**Materials provided**
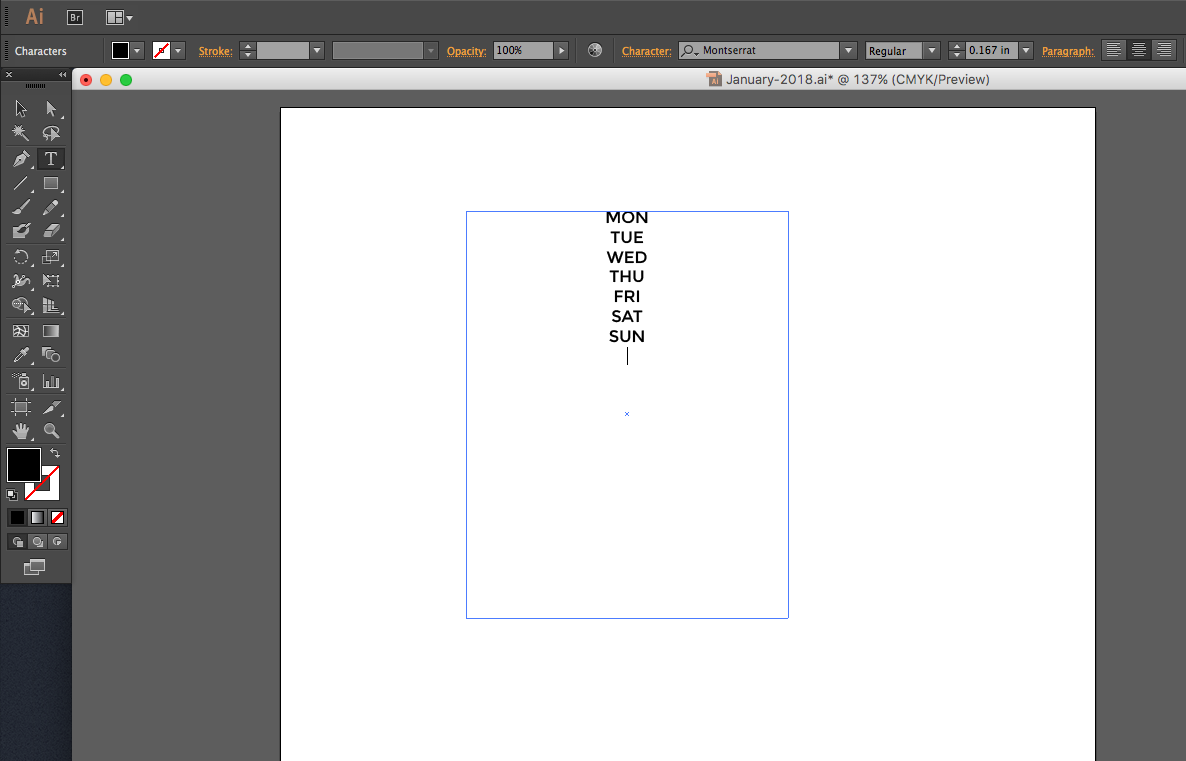Screen dimensions: 1186x761
Task: Choose the Eyedropper tool
Action: tap(20, 355)
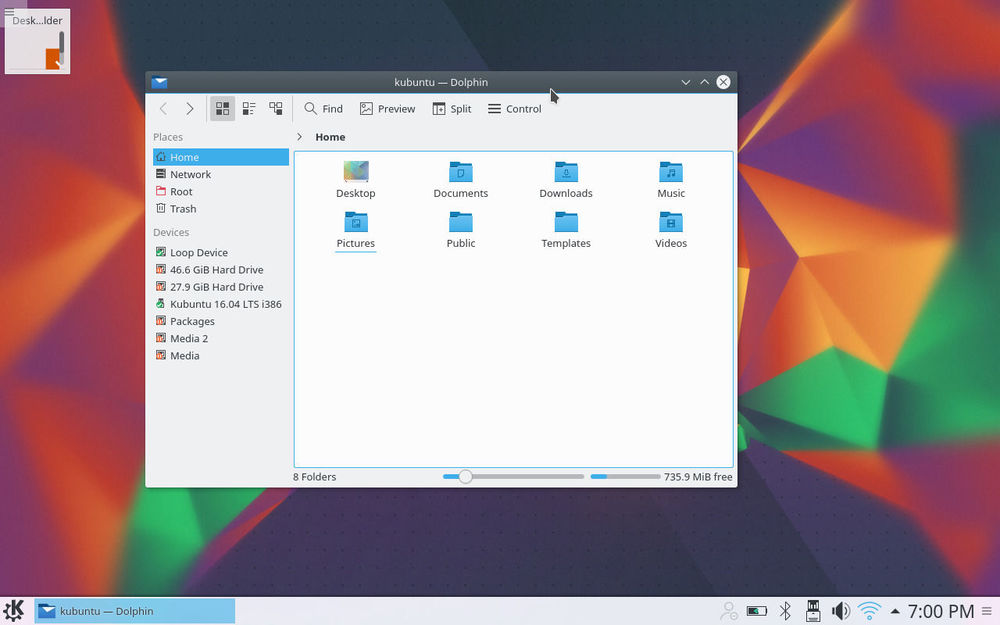This screenshot has width=1000, height=625.
Task: Split the Dolphin view
Action: pos(451,109)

**What this task involves**
Reproduce every line of the items above verbatim, leaving out the pictures.

**Finished exercise**
Screen dimensions: 1186x761
Task: Choose the Eyedropper tool
Action: tap(20, 355)
This screenshot has width=1000, height=625.
Task: Split the Dolphin view
Action: pos(451,109)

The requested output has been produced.